Work to be completed ->
The expected answer is all of the entries, written out exactly.

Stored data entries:
++++++++

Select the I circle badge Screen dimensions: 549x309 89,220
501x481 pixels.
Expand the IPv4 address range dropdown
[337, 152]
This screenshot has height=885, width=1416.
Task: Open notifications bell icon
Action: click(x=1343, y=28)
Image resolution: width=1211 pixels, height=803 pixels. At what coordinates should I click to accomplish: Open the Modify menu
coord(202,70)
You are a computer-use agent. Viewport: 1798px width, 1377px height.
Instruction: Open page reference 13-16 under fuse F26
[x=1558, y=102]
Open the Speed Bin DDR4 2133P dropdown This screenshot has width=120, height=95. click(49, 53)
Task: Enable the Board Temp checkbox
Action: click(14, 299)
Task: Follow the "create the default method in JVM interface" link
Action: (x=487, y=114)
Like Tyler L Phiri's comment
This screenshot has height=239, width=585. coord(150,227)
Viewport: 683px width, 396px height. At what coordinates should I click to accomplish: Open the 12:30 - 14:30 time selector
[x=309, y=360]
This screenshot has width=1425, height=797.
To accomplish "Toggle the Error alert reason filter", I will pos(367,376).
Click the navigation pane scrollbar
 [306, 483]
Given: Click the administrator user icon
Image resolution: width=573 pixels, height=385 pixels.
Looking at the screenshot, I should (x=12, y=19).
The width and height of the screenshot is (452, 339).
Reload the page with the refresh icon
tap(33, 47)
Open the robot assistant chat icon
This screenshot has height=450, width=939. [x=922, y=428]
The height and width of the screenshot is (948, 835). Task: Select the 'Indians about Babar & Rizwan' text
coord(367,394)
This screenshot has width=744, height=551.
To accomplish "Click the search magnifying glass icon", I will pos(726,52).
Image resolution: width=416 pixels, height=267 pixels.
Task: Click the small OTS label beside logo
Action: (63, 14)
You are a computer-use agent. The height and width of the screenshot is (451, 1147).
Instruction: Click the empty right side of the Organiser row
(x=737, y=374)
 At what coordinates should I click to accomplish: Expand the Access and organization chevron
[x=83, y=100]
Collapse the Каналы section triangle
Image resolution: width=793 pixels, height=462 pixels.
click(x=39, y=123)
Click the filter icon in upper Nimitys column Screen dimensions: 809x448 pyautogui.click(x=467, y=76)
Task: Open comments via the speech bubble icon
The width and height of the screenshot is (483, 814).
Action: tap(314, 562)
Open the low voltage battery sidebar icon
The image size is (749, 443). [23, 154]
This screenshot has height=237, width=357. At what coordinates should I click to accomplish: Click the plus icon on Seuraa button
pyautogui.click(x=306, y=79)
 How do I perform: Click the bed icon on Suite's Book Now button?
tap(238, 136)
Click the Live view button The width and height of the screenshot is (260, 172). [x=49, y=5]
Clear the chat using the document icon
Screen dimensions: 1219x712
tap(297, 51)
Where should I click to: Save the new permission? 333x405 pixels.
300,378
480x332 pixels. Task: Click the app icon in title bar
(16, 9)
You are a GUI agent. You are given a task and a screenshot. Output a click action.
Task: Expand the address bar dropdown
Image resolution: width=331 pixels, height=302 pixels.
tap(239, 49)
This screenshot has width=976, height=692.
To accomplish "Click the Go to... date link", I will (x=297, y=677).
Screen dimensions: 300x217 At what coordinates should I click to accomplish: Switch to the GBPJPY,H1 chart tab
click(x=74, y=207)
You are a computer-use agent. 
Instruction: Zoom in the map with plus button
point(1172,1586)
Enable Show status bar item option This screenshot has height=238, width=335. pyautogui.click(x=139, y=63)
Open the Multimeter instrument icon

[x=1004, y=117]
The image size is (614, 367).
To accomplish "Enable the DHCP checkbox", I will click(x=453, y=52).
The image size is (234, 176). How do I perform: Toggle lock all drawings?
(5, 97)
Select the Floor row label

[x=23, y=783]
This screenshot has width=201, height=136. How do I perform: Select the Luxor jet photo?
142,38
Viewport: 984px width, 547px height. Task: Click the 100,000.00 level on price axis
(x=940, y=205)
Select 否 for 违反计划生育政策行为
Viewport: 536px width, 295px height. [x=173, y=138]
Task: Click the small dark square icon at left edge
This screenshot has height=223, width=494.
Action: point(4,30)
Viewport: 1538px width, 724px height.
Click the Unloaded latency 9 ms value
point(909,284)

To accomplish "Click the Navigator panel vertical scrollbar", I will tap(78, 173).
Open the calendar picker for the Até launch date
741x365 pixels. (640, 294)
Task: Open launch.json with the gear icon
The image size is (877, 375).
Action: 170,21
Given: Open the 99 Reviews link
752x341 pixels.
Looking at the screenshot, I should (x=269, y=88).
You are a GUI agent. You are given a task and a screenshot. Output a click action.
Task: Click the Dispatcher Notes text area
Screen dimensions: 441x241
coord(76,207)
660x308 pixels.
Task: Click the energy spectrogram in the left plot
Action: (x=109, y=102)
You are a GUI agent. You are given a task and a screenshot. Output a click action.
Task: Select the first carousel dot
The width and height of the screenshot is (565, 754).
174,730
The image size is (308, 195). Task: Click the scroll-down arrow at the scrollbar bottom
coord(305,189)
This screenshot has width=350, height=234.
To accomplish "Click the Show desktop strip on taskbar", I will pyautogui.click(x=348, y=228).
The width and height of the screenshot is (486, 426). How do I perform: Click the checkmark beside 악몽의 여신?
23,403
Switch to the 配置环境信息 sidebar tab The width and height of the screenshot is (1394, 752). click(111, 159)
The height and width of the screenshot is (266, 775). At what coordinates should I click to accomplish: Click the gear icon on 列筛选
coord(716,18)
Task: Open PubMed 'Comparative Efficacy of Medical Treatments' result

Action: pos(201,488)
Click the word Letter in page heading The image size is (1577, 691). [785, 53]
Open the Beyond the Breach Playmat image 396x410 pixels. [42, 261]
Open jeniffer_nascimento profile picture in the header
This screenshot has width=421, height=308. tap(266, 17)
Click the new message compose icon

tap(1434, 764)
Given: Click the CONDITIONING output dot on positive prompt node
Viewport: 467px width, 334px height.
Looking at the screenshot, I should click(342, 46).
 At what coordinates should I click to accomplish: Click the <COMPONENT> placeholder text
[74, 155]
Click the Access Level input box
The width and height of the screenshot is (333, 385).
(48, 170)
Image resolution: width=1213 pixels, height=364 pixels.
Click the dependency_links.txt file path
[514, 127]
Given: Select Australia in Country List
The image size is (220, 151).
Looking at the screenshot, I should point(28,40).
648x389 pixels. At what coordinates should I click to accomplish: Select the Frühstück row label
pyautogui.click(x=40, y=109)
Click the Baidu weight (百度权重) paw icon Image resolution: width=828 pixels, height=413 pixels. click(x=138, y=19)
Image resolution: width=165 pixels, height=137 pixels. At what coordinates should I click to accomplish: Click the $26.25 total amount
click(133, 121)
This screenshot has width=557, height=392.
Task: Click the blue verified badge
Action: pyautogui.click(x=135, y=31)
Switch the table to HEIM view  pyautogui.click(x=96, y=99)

++++++++

Solution to the problem ->
Select the I circle badge Screen dimensions: 549x309 89,220
501x481 pixels.
Expand the IPv4 address range dropdown
[337, 152]
This screenshot has height=885, width=1416.
Task: Open notifications bell icon
Action: click(x=1343, y=28)
Image resolution: width=1211 pixels, height=803 pixels. At what coordinates should I click to accomplish: Open the Modify menu
coord(202,70)
You are a computer-use agent. Viewport: 1798px width, 1377px height.
Instruction: Open page reference 13-16 under fuse F26
[x=1558, y=102]
Open the Speed Bin DDR4 2133P dropdown This screenshot has width=120, height=95. click(49, 53)
Task: Enable the Board Temp checkbox
Action: click(14, 299)
Task: Follow the "create the default method in JVM interface" link
Action: (x=487, y=114)
Like Tyler L Phiri's comment
This screenshot has height=239, width=585. coord(150,227)
Viewport: 683px width, 396px height. At what coordinates should I click to accomplish: Open the 12:30 - 14:30 time selector
[x=309, y=360]
This screenshot has width=1425, height=797.
To accomplish "Toggle the Error alert reason filter", I will pos(367,376).
Click the navigation pane scrollbar
 [306, 483]
Given: Click the administrator user icon
Image resolution: width=573 pixels, height=385 pixels.
Looking at the screenshot, I should (x=12, y=19).
The width and height of the screenshot is (452, 339).
Reload the page with the refresh icon
tap(33, 47)
Open the robot assistant chat icon
This screenshot has height=450, width=939. [x=922, y=428]
The height and width of the screenshot is (948, 835). Task: Select the 'Indians about Babar & Rizwan' text
coord(367,394)
This screenshot has width=744, height=551.
To accomplish "Click the search magnifying glass icon", I will pos(726,52).
Image resolution: width=416 pixels, height=267 pixels.
Task: Click the small OTS label beside logo
Action: (63, 14)
You are a computer-use agent. The height and width of the screenshot is (451, 1147).
Instruction: Click the empty right side of the Organiser row
(x=737, y=374)
 At what coordinates should I click to accomplish: Expand the Access and organization chevron
[x=83, y=100]
Collapse the Каналы section triangle
Image resolution: width=793 pixels, height=462 pixels.
click(x=39, y=123)
Click the filter icon in upper Nimitys column Screen dimensions: 809x448 pyautogui.click(x=467, y=76)
Task: Open comments via the speech bubble icon
The width and height of the screenshot is (483, 814).
Action: tap(314, 562)
Open the low voltage battery sidebar icon
The image size is (749, 443). [23, 154]
This screenshot has height=237, width=357. At what coordinates should I click to accomplish: Click the plus icon on Seuraa button
pyautogui.click(x=306, y=79)
 How do I perform: Click the bed icon on Suite's Book Now button?
tap(238, 136)
Click the Live view button The width and height of the screenshot is (260, 172). [x=49, y=5]
Clear the chat using the document icon
Screen dimensions: 1219x712
tap(297, 51)
Where should I click to: Save the new permission? 333x405 pixels.
300,378
480x332 pixels. Task: Click the app icon in title bar
(16, 9)
You are a GUI agent. You are given a task and a screenshot. Output a click action.
Task: Expand the address bar dropdown
Image resolution: width=331 pixels, height=302 pixels.
tap(239, 49)
This screenshot has width=976, height=692.
To accomplish "Click the Go to... date link", I will (x=297, y=677).
Screen dimensions: 300x217 At what coordinates should I click to accomplish: Switch to the GBPJPY,H1 chart tab
click(x=74, y=207)
You are a computer-use agent. 
Instruction: Zoom in the map with plus button
point(1172,1586)
Enable Show status bar item option This screenshot has height=238, width=335. pyautogui.click(x=139, y=63)
Open the Multimeter instrument icon

[x=1004, y=117]
The image size is (614, 367).
To accomplish "Enable the DHCP checkbox", I will click(x=453, y=52).
The image size is (234, 176). How do I perform: Toggle lock all drawings?
(5, 97)
Select the Floor row label

[x=23, y=783]
This screenshot has width=201, height=136. How do I perform: Select the Luxor jet photo?
142,38
Viewport: 984px width, 547px height. Task: Click the 100,000.00 level on price axis
(x=940, y=205)
Select 否 for 违反计划生育政策行为
Viewport: 536px width, 295px height. [x=173, y=138]
Task: Click the small dark square icon at left edge
This screenshot has height=223, width=494.
Action: point(4,30)
Viewport: 1538px width, 724px height.
Click the Unloaded latency 9 ms value
point(909,284)

To accomplish "Click the Navigator panel vertical scrollbar", I will tap(78, 173).
Open the calendar picker for the Até launch date
741x365 pixels. (640, 294)
Task: Open launch.json with the gear icon
The image size is (877, 375).
Action: 170,21
Given: Open the 99 Reviews link
752x341 pixels.
Looking at the screenshot, I should (x=269, y=88).
You are a GUI agent. You are given a task and a screenshot. Output a click action.
Task: Click the Dispatcher Notes text area
Screen dimensions: 441x241
coord(76,207)
660x308 pixels.
Task: Click the energy spectrogram in the left plot
Action: (x=109, y=102)
You are a GUI agent. You are given a task and a screenshot. Output a click action.
Task: Select the first carousel dot
The width and height of the screenshot is (565, 754).
174,730
The image size is (308, 195). Task: Click the scroll-down arrow at the scrollbar bottom
coord(305,189)
This screenshot has width=350, height=234.
To accomplish "Click the Show desktop strip on taskbar", I will pyautogui.click(x=348, y=228).
The width and height of the screenshot is (486, 426). How do I perform: Click the checkmark beside 악몽의 여신?
23,403
Switch to the 配置环境信息 sidebar tab The width and height of the screenshot is (1394, 752). click(111, 159)
The height and width of the screenshot is (266, 775). At what coordinates should I click to accomplish: Click the gear icon on 列筛选
coord(716,18)
Task: Open PubMed 'Comparative Efficacy of Medical Treatments' result

Action: pos(201,488)
Click the word Letter in page heading The image size is (1577, 691). [785, 53]
Open the Beyond the Breach Playmat image 396x410 pixels. [42, 261]
Open jeniffer_nascimento profile picture in the header
This screenshot has width=421, height=308. tap(266, 17)
Click the new message compose icon

tap(1434, 764)
Given: Click the CONDITIONING output dot on positive prompt node
Viewport: 467px width, 334px height.
Looking at the screenshot, I should click(342, 46).
 At what coordinates should I click to accomplish: Click the <COMPONENT> placeholder text
[74, 155]
Click the Access Level input box
The width and height of the screenshot is (333, 385).
(48, 170)
Image resolution: width=1213 pixels, height=364 pixels.
Click the dependency_links.txt file path
[514, 127]
Given: Select Australia in Country List
The image size is (220, 151).
Looking at the screenshot, I should point(28,40).
648x389 pixels. At what coordinates should I click to accomplish: Select the Frühstück row label
pyautogui.click(x=40, y=109)
Click the Baidu weight (百度权重) paw icon Image resolution: width=828 pixels, height=413 pixels. click(x=138, y=19)
Image resolution: width=165 pixels, height=137 pixels. At what coordinates should I click to accomplish: Click the $26.25 total amount
click(133, 121)
This screenshot has width=557, height=392.
Task: Click the blue verified badge
Action: pyautogui.click(x=135, y=31)
Switch the table to HEIM view  pyautogui.click(x=96, y=99)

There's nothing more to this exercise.